Task: Output as a JSON list of strings everything from the line containing "Identify the location of History." down to the end of the items, both ends included, with one string per line and blank lines left out.

::::

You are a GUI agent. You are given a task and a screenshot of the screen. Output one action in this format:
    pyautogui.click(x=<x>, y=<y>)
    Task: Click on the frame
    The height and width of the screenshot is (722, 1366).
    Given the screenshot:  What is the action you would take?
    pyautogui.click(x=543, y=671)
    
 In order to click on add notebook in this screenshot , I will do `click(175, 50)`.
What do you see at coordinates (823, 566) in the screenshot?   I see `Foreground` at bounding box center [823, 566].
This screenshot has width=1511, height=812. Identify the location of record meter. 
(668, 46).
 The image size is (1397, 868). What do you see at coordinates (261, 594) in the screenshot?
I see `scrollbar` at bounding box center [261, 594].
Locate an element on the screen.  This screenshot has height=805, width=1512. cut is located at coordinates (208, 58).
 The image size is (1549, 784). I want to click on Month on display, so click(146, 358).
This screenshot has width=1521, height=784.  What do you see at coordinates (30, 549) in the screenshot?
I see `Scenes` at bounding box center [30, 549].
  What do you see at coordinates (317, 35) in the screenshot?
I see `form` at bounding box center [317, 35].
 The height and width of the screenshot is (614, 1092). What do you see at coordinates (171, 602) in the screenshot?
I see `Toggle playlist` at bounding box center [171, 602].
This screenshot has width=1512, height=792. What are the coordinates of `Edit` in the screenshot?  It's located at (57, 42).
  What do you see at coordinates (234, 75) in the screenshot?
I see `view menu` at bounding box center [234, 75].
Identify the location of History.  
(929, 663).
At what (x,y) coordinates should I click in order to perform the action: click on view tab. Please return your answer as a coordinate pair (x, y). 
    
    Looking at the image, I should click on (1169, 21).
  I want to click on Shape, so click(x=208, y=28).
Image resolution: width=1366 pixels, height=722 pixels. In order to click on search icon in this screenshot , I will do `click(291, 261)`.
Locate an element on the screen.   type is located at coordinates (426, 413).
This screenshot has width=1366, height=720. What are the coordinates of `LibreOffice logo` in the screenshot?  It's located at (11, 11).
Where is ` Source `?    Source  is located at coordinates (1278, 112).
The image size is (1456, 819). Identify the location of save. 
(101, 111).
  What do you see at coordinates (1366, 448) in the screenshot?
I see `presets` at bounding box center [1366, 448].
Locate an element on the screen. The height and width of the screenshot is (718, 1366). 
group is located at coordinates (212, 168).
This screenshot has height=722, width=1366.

::::

Result of this exercise:
[
  "Identify the location of History.  ",
  "(929, 663).",
  "At what (x,y) coordinates should I click in order to perform the action: click on view tab. Please return your answer as a coordinate pair (x, y). ",
  "    Looking at the image, I should click on (1169, 21).",
  "  I want to click on Shape, so click(x=208, y=28).",
  "Image resolution: width=1366 pixels, height=722 pixels. In order to click on search icon in this screenshot , I will do `click(291, 261)`.",
  "Locate an element on the screen.   type is located at coordinates (426, 413).",
  "This screenshot has width=1366, height=720. What are the coordinates of `LibreOffice logo` in the screenshot?  It's located at (11, 11).",
  "Where is ` Source `?    Source  is located at coordinates (1278, 112).",
  "The image size is (1456, 819). Identify the location of save. ",
  "(101, 111).",
  "  What do you see at coordinates (1366, 448) in the screenshot?",
  "I see `presets` at bounding box center [1366, 448].",
  "Locate an element on the screen. The height and width of the screenshot is (718, 1366). ",
  "group is located at coordinates (212, 168).",
  "This screenshot has height=722, width=1366."
]